[Numpy-discussion] NotImplemented returns

[josef.pktd at gmail.com]

On Thu, May 27, 2010 at 2:34 PM, Charles R Harris
<charlesr.harris at gmail.com> wrote:
>
>
> On Thu, May 27, 2010 at 9:59 AM, <josef.pktd at gmail.com> wrote:
>>
>> A while ago we had a brief discussion about this.
>>
>>
>> Is this a feature? or should there be a ticket for this
>>
>> >>> np.sqrt('5')
>> NotImplemented
>> >>> a = np.sqrt('5')
>> >>> a
>> NotImplemented
>> >>> type(a)
>> <type 'NotImplementedType'>
>>
>
> What numpy version? I get

Obviously I'm too old (numpy 1.4.0)

Josef

>
> In [2]: sqrt(['a'])
> ---------------------------------------------------------------------------
> NotImplementedError                       Traceback (most recent call last)
>
> /home/charris/<ipython console> in <module>()
>
> NotImplementedError: Not implemented for this type
>
> In [3]: sqrt('a')
> ---------------------------------------------------------------------------
> NotImplementedError                       Traceback (most recent call last)

#### [Short task 1]
Answer these questions about the numpy mailing-list thread:
(a) What does np.sqrt('5') return in the first message quoted?
(b) Which numpy version does Josef say he has?
(c) What error message is shown for sqrt(['a'])?
#### [Short task 2]
Copy out the rows from the data source exactly, starting with the row that contains "Screen dimensions: 971x645" and running down to the last row, with both ends included. Leave the pictures out.

[Records from a data source]
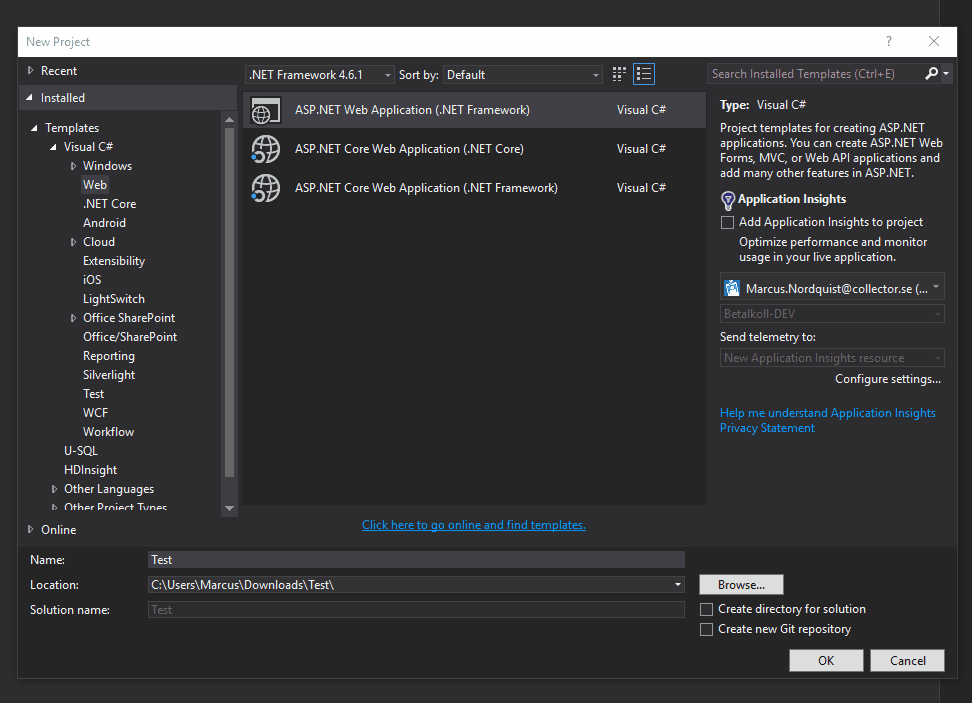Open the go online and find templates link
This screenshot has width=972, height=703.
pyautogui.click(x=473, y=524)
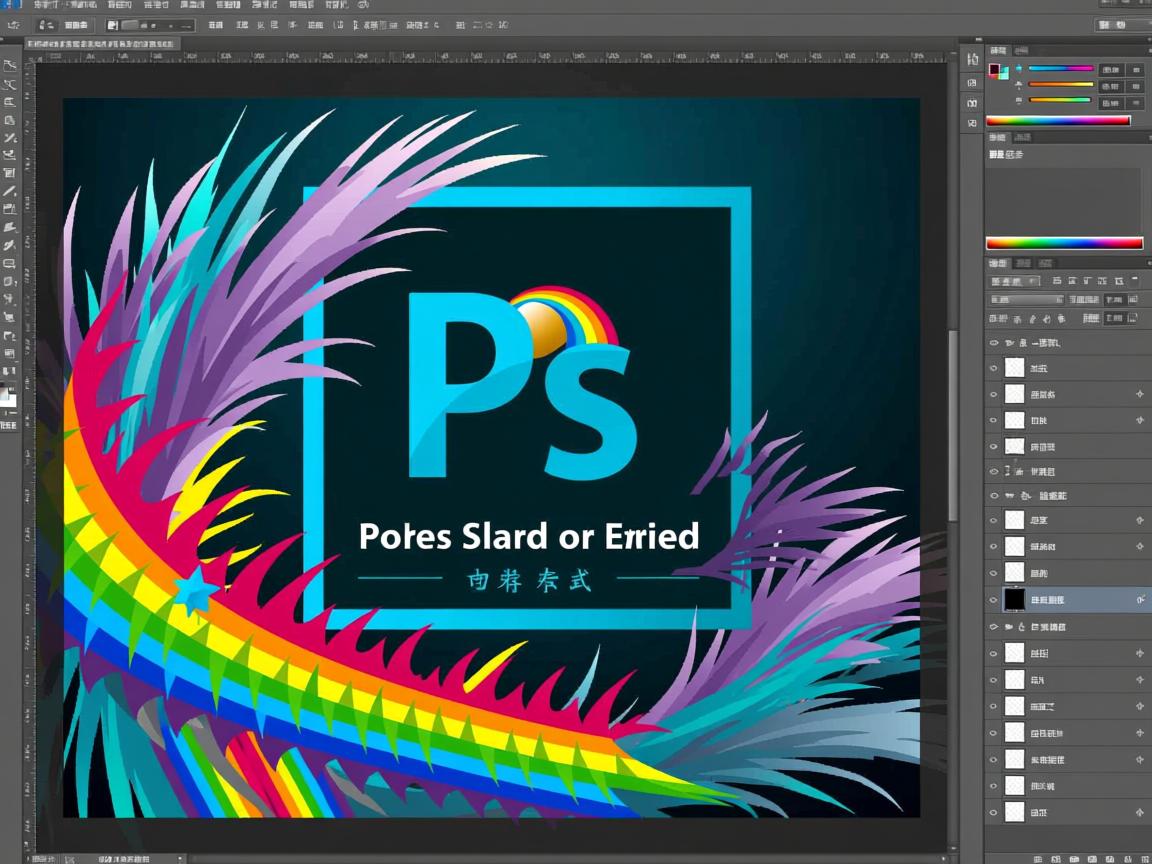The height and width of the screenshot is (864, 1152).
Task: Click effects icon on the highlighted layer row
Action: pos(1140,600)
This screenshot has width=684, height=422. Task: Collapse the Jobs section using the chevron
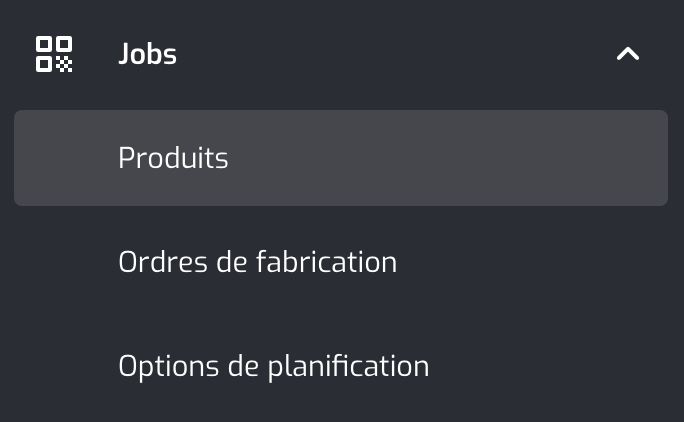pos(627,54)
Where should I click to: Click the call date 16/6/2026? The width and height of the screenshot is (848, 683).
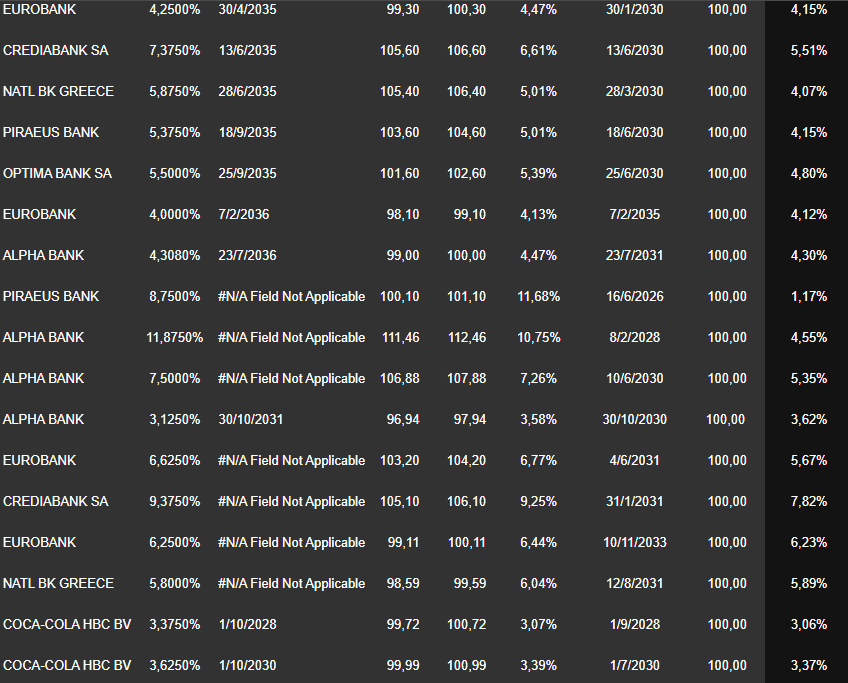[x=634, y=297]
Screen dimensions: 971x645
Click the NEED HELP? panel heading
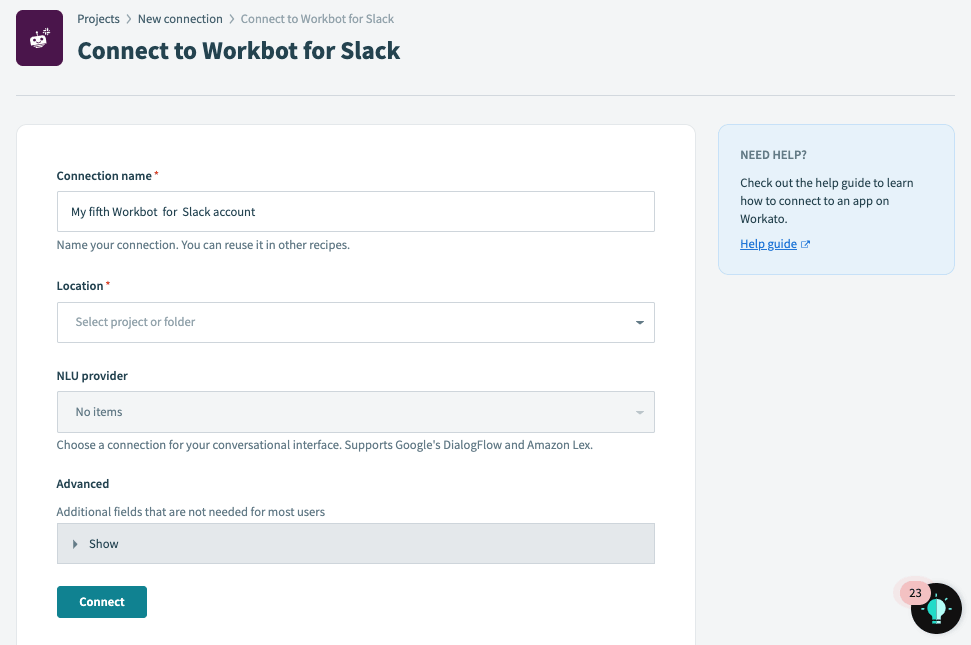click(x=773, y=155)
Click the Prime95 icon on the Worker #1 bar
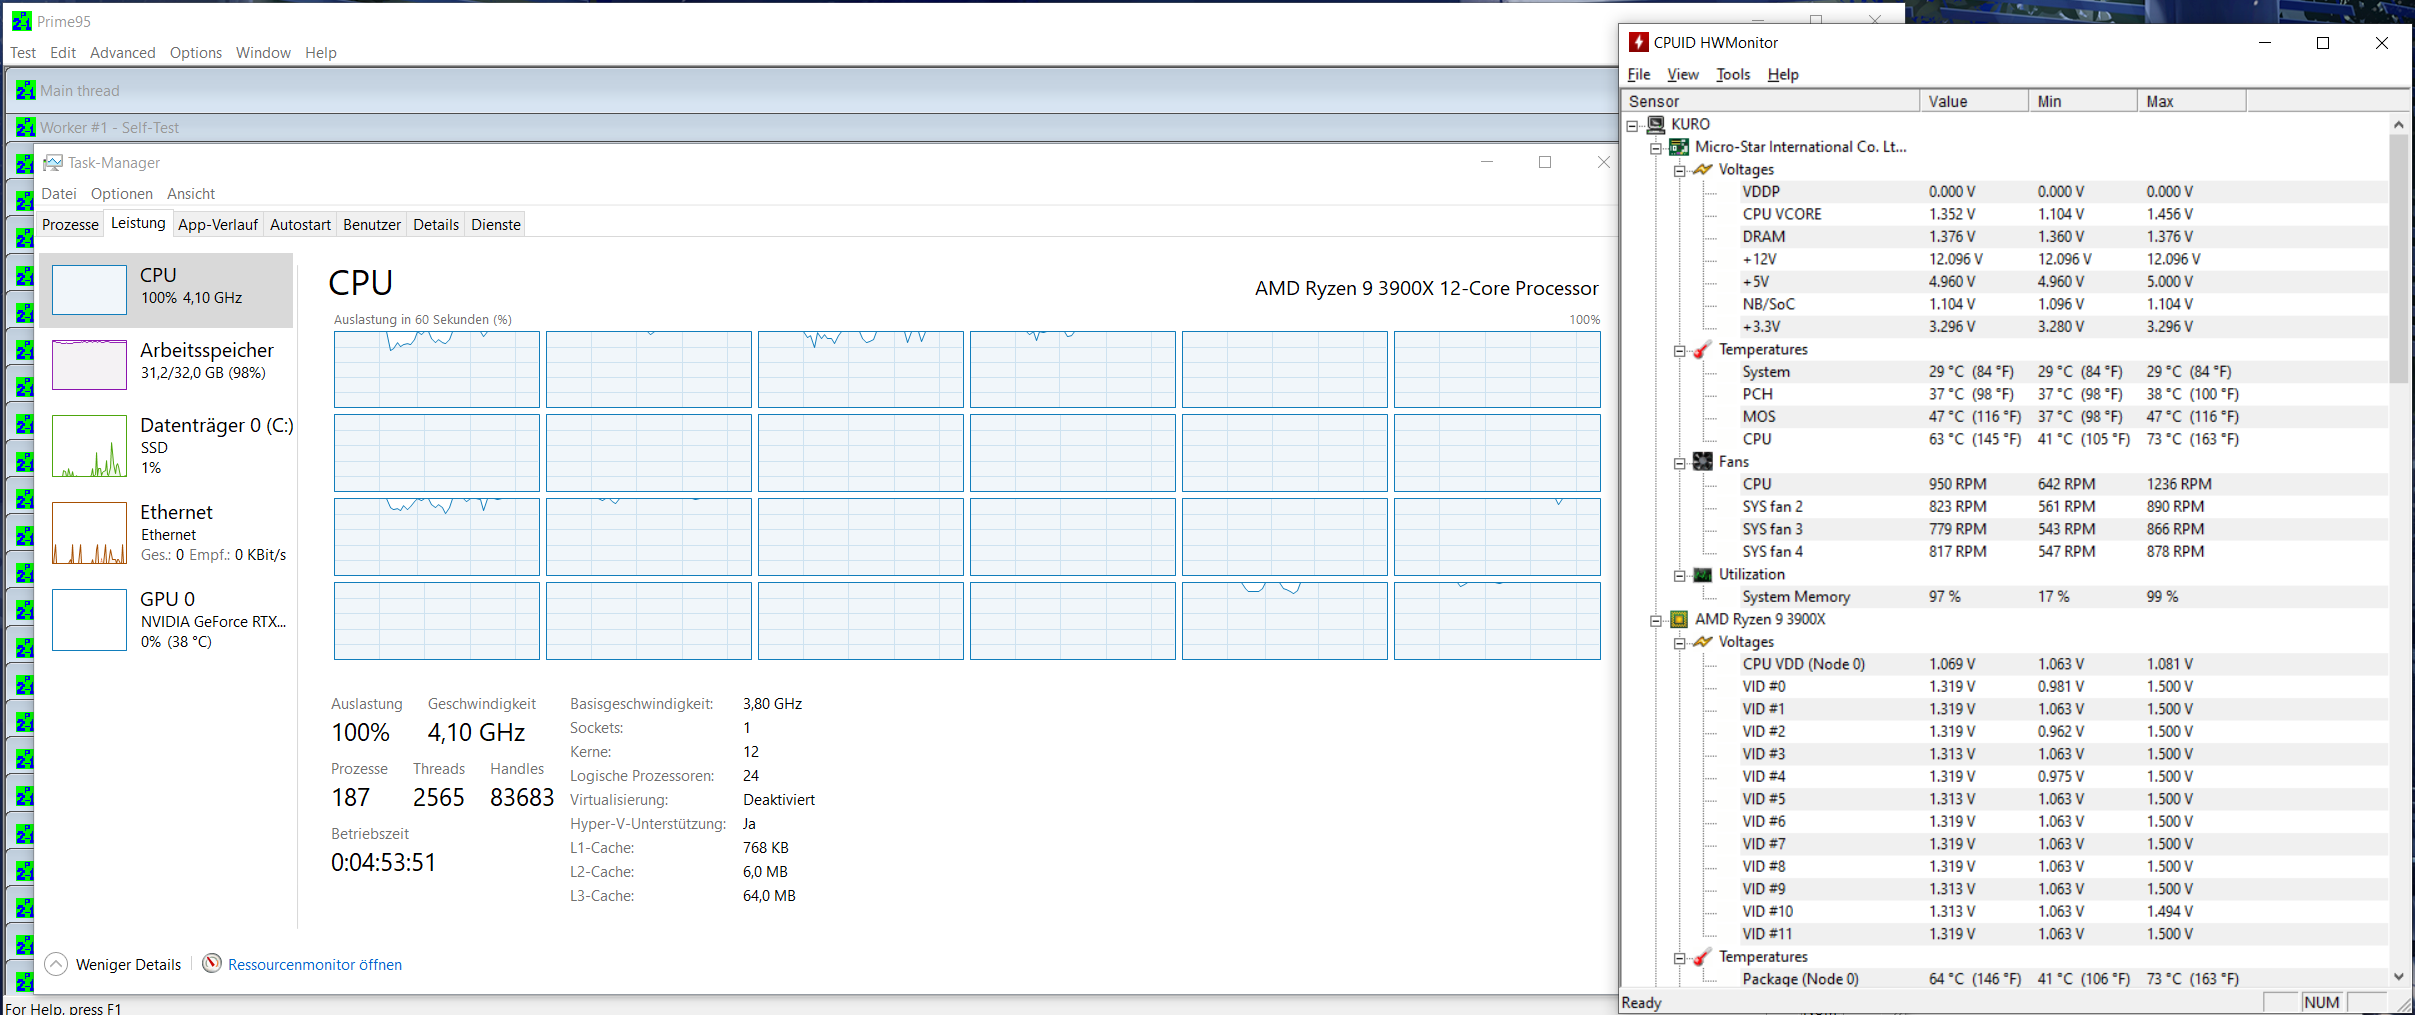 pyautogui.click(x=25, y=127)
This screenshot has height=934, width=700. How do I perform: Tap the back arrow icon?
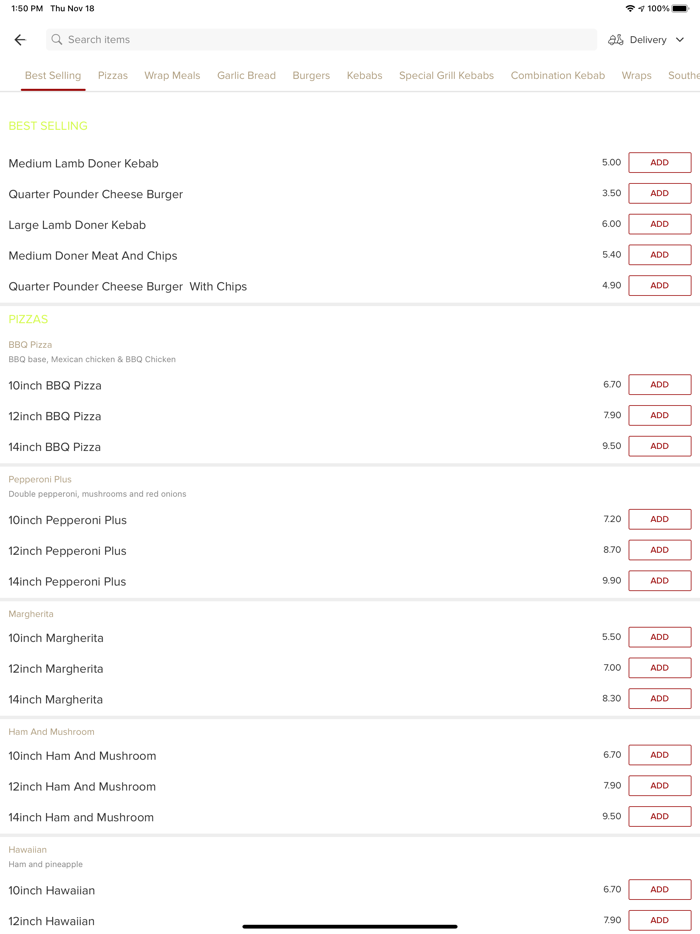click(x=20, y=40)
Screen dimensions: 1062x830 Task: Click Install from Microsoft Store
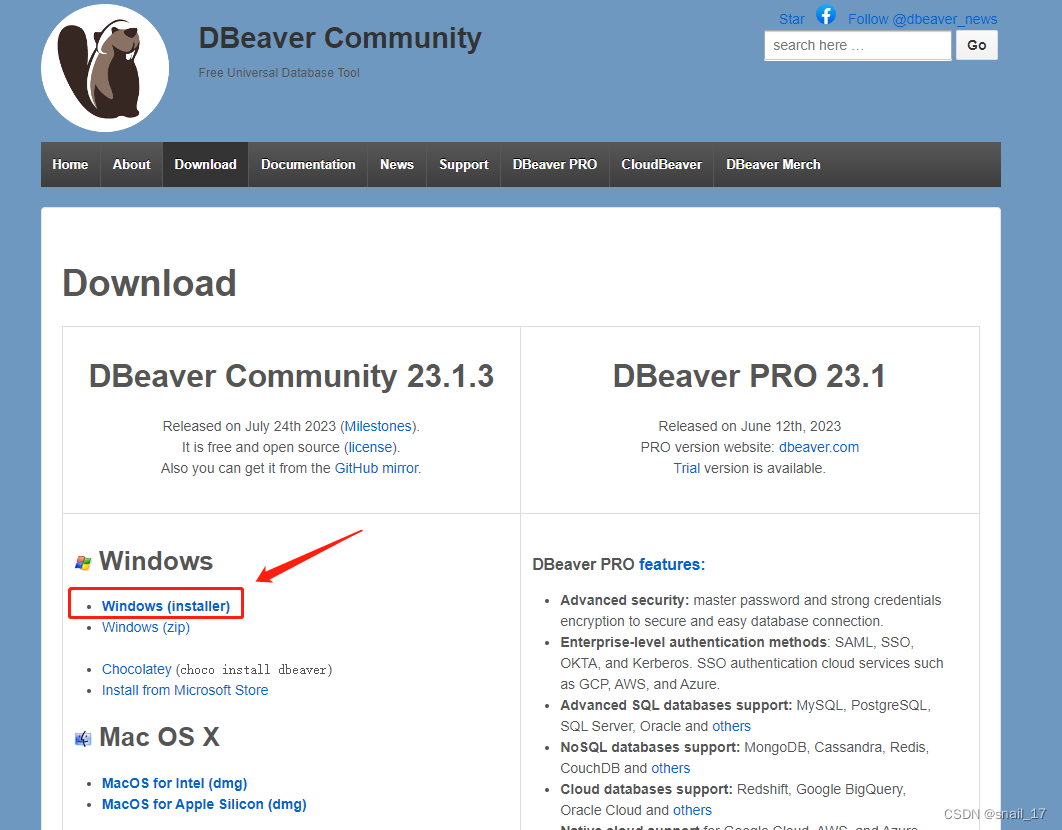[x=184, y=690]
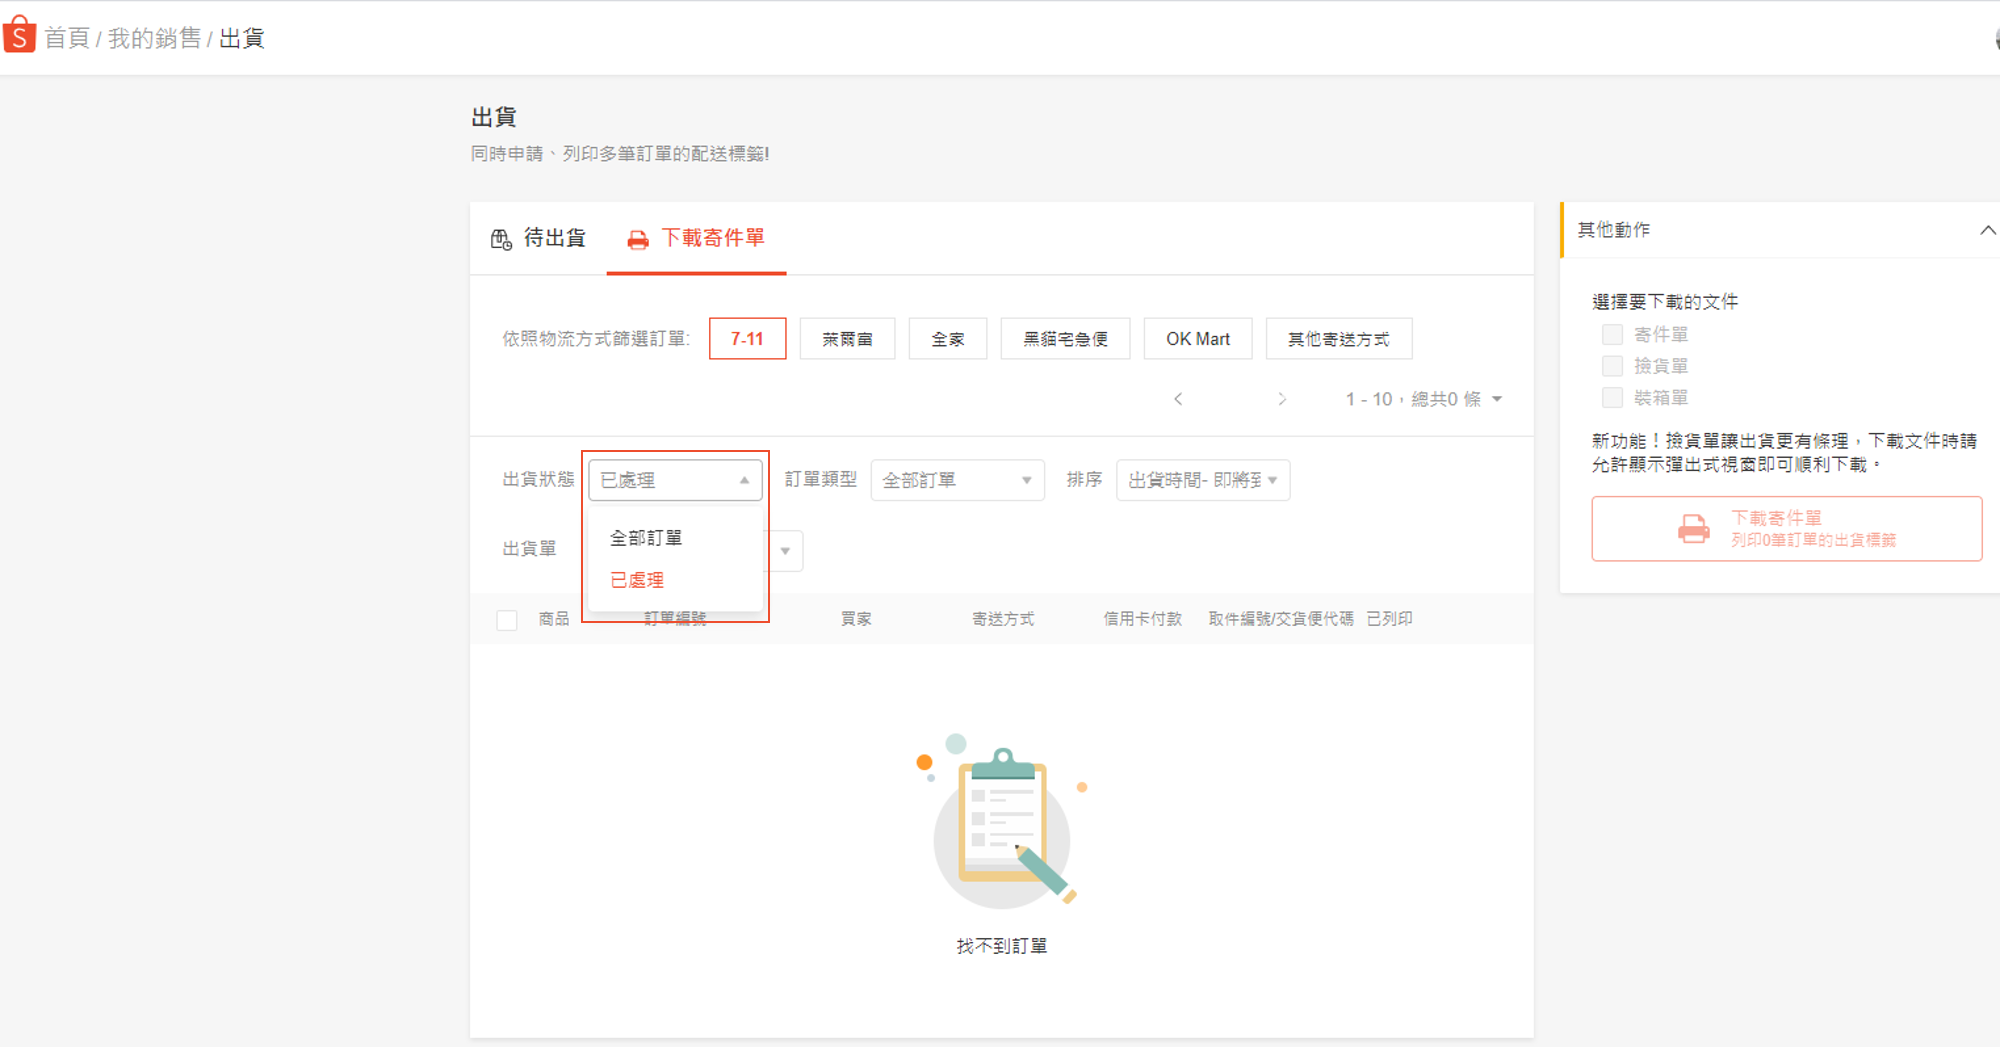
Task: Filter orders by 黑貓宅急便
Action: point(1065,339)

#### [Expected answer 1]
(a) NotImplemented
(b) numpy 1.4.0
(c) NotImplementedError: Not implemented for this type

#### [Expected answer 2]
Screen dimensions: 971x645
Click the NEED HELP? panel heading
click(x=773, y=155)
Click the Prime95 icon on the Worker #1 bar
 pyautogui.click(x=25, y=127)
This screenshot has height=934, width=700. How do I perform: Tap the back arrow icon?
click(x=20, y=40)
Screen dimensions: 1062x830 Task: Click Install from Microsoft Store
[x=184, y=690]
Task: Filter orders by 黑貓宅急便
Action: point(1065,339)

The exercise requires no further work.